(Beginning of DATA FOR THIS TASK)
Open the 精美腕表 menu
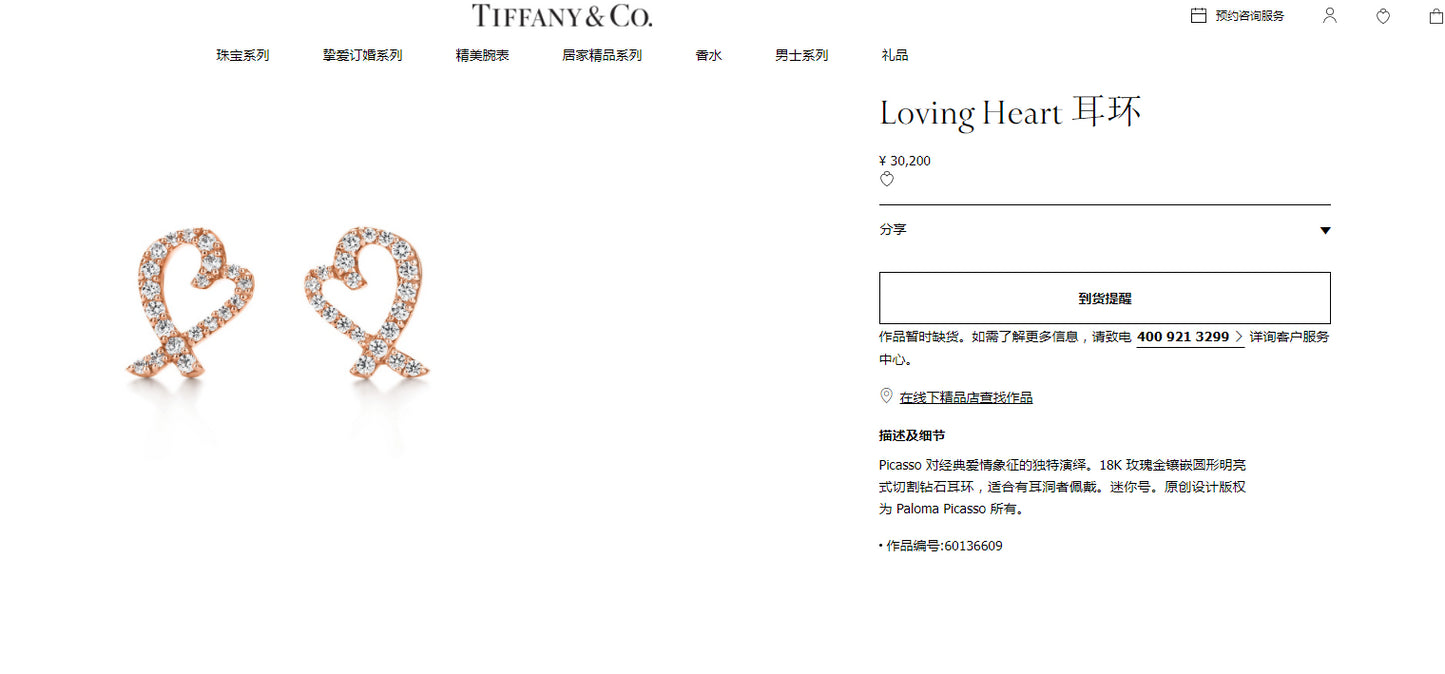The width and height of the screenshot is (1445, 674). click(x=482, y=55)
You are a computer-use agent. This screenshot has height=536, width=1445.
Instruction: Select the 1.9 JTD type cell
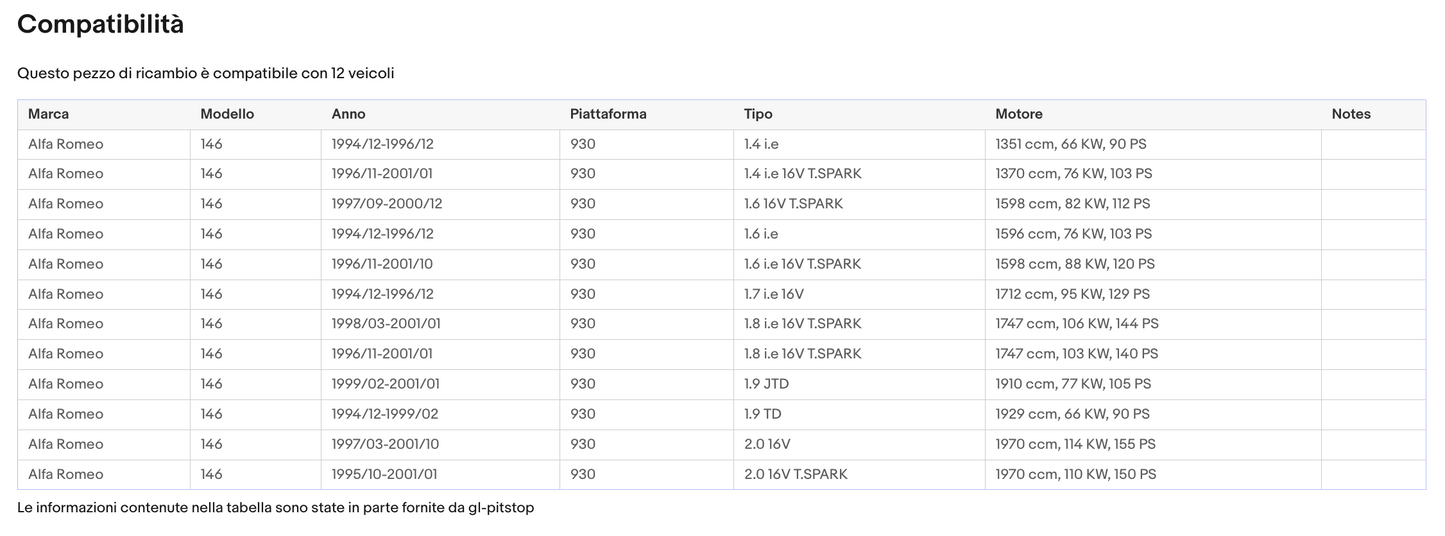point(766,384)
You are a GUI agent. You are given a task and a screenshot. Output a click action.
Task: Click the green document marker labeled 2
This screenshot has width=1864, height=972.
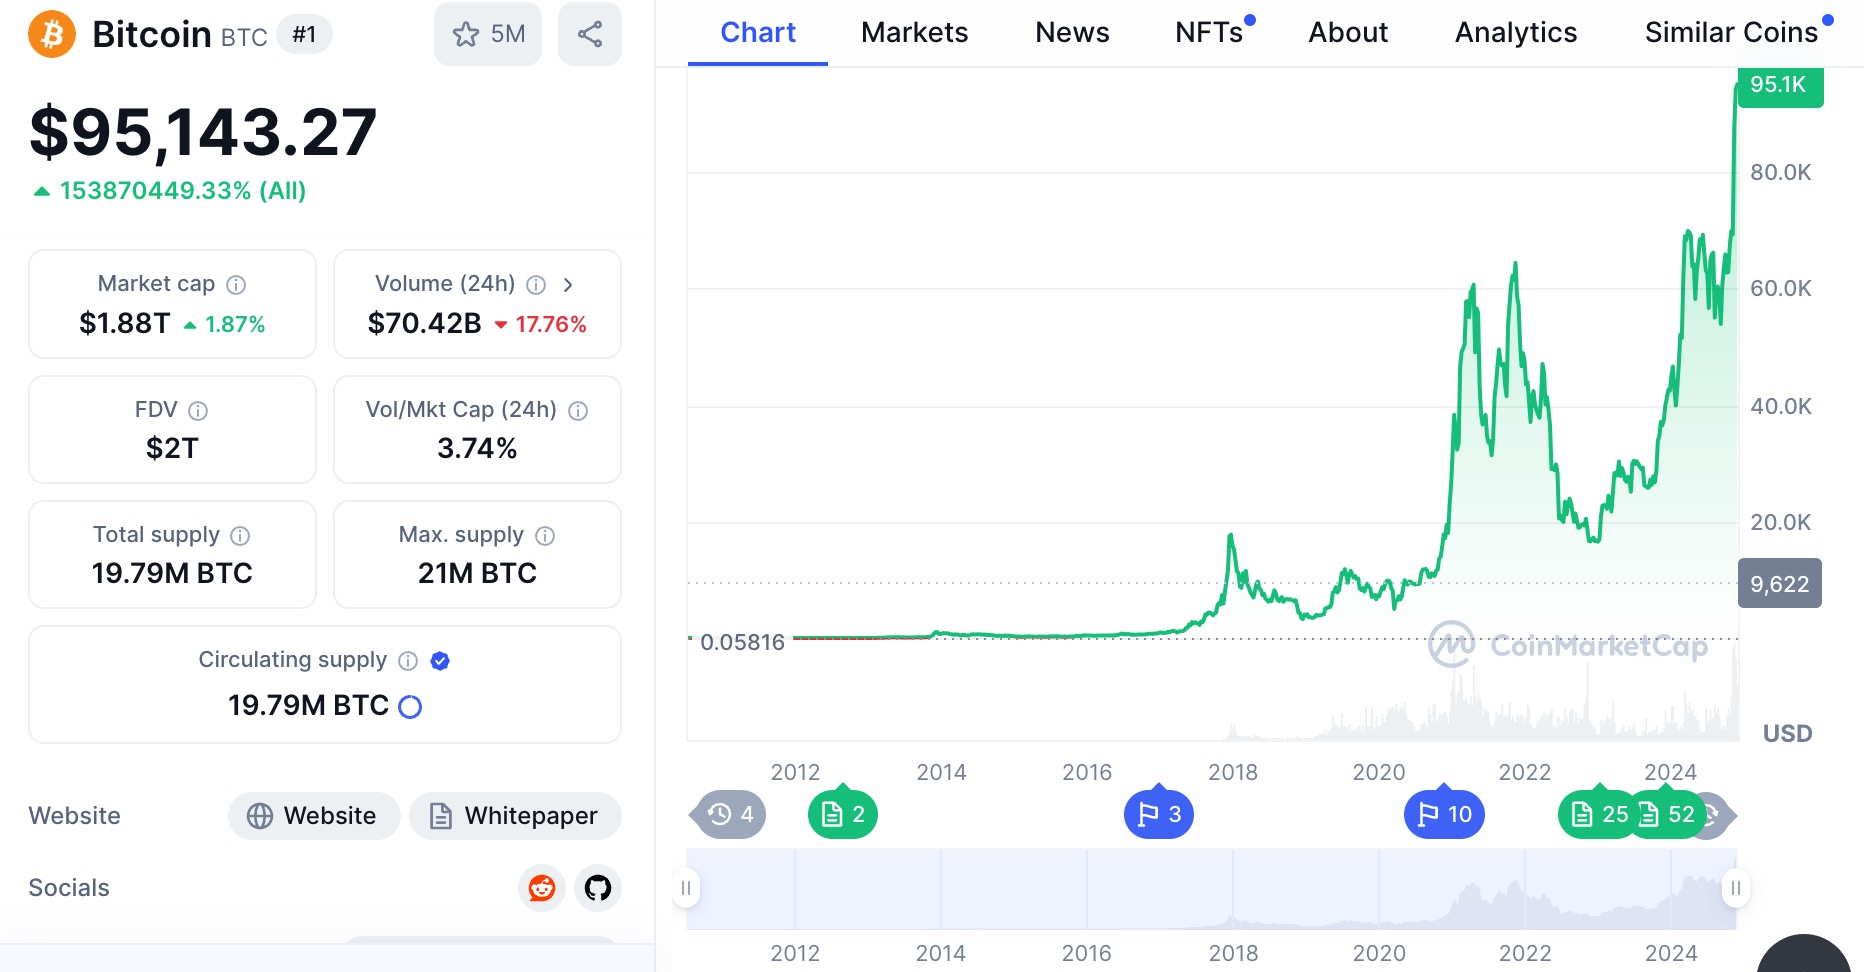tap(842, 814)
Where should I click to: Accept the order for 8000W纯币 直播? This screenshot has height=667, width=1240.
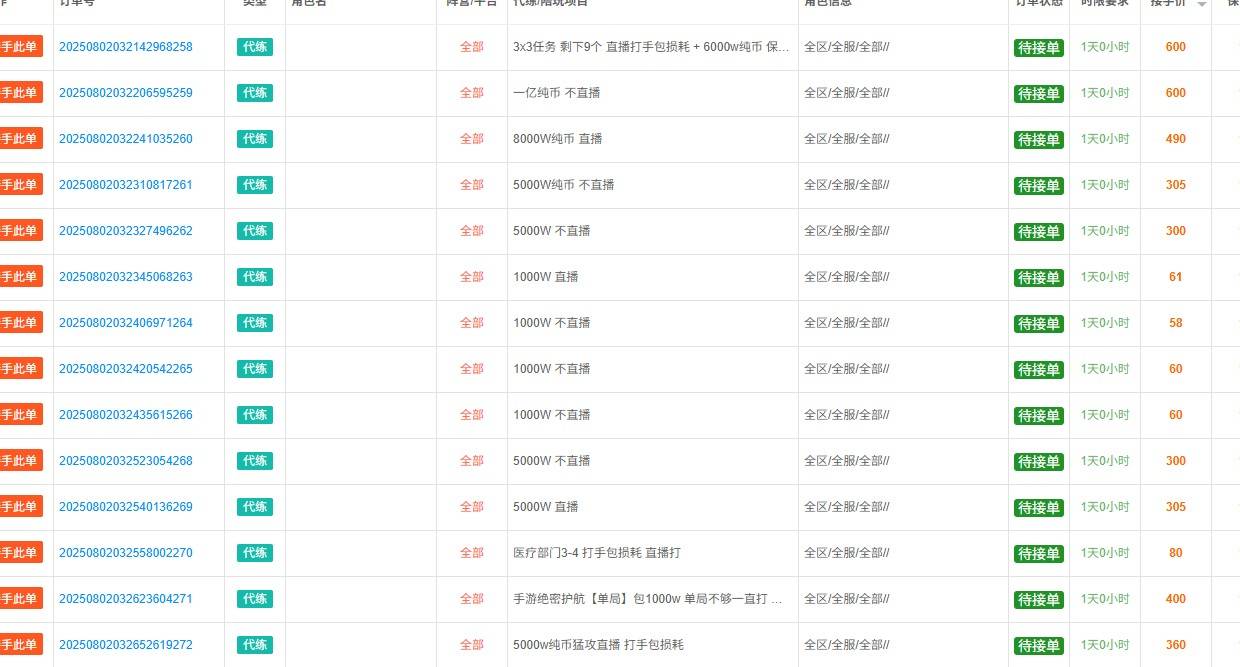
(End of DATA FOR THIS TASK)
(Beginning of DATA FOR THIS TASK)
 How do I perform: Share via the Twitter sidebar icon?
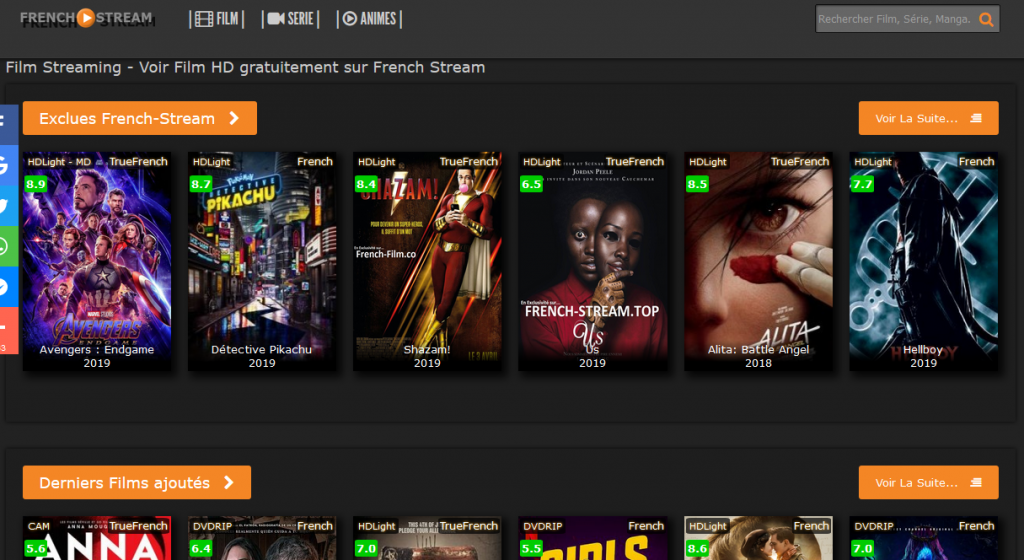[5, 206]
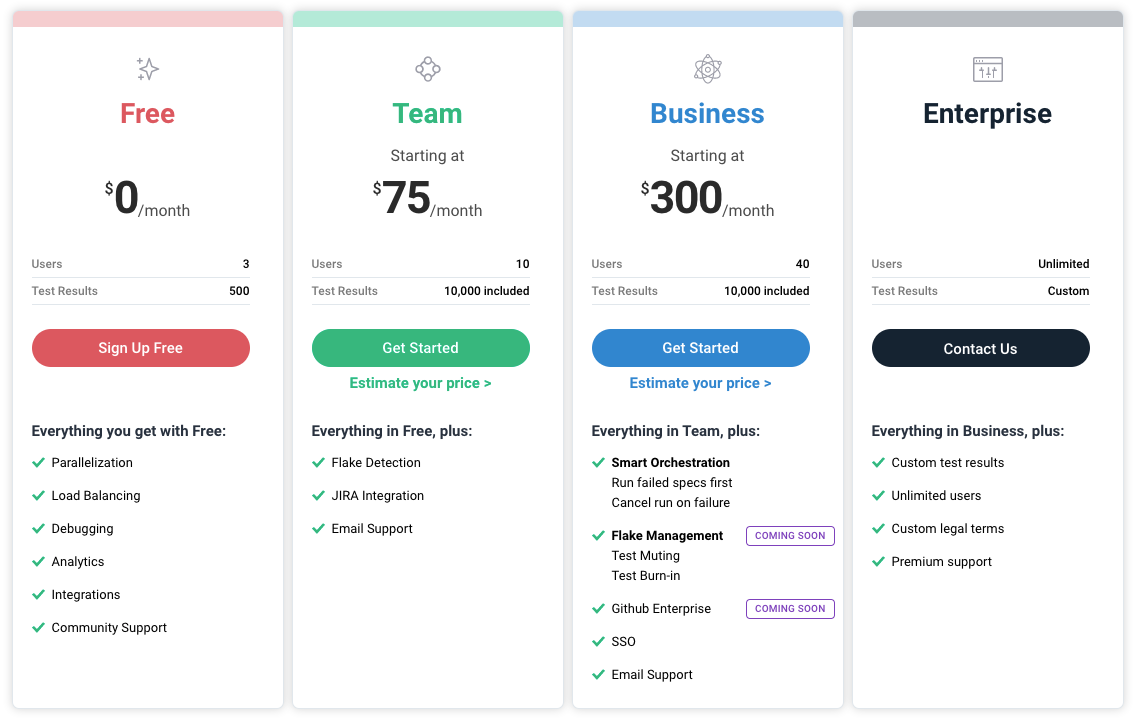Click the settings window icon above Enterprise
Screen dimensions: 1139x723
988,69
(End of DATA FOR THIS TASK)
(Beginning of DATA FOR THIS TASK)
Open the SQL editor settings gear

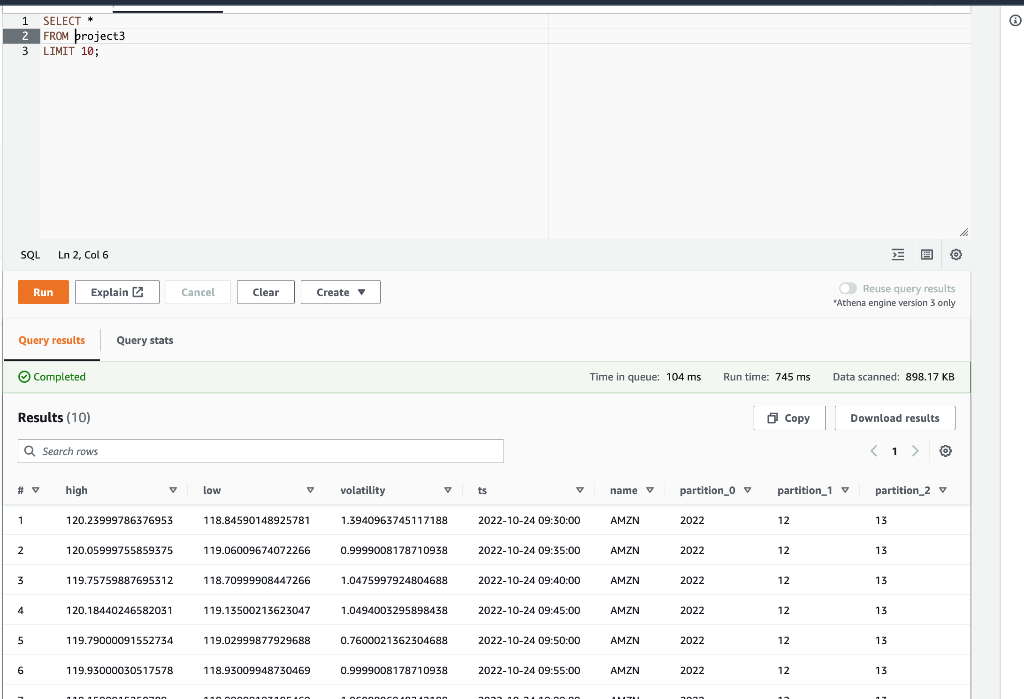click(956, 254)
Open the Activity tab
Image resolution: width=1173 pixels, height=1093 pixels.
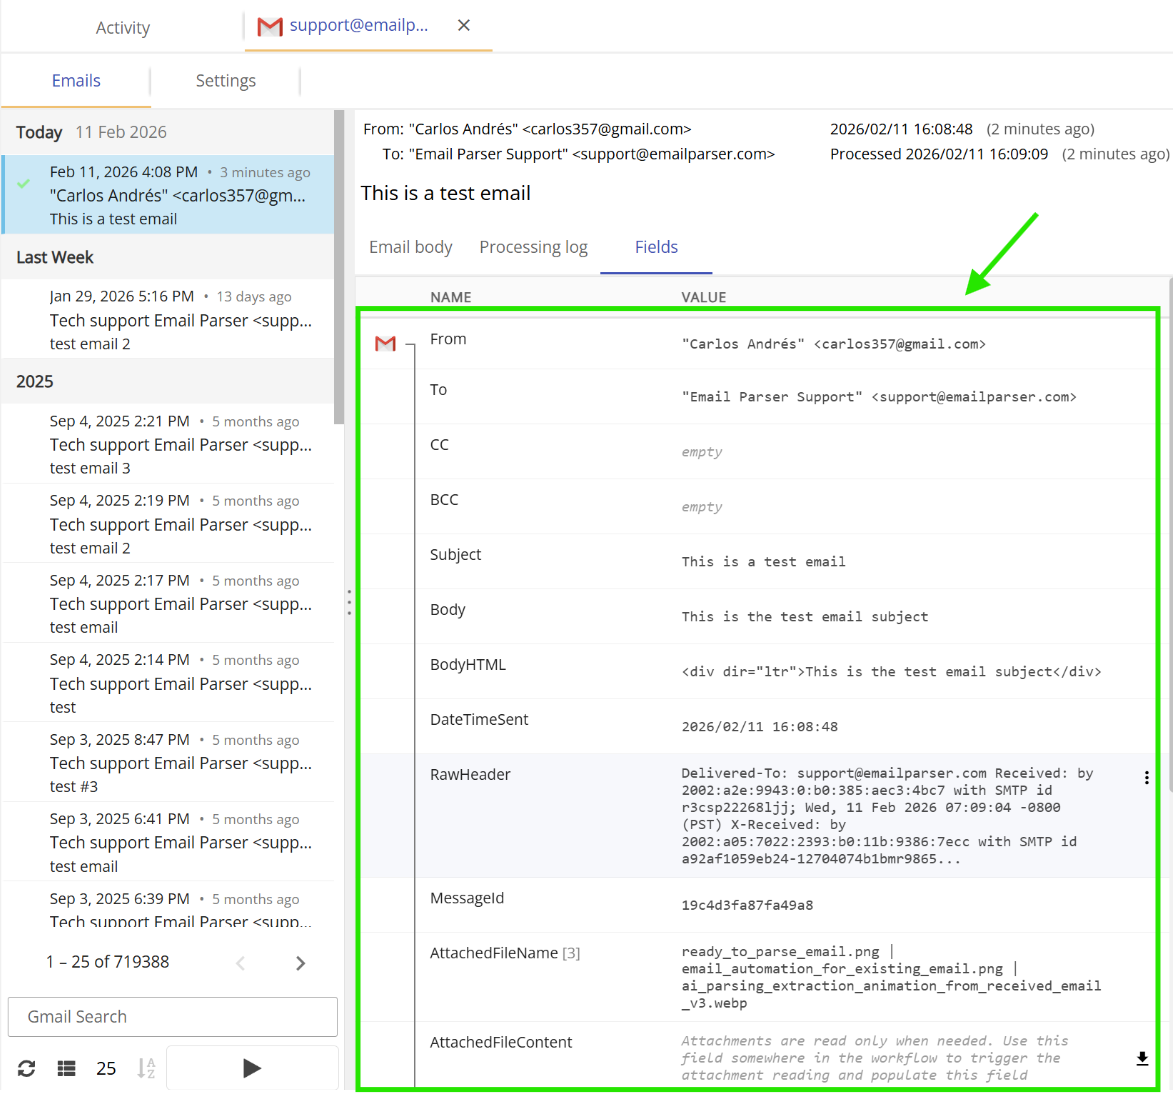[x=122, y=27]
(End of DATA FOR THIS TASK)
- _EXERCISE_: Transcribe only this stretch of the data: the line with "Task: Click the", the line with "Where should I", and every line in between. Leave out the pictures.

- _TASK RESULT_:
Task: Click the green document marker labeled 2
This screenshot has width=1864, height=972.
tap(842, 814)
Where should I click to: Accept the order for 8000W纯币 直播? This screenshot has height=667, width=1240.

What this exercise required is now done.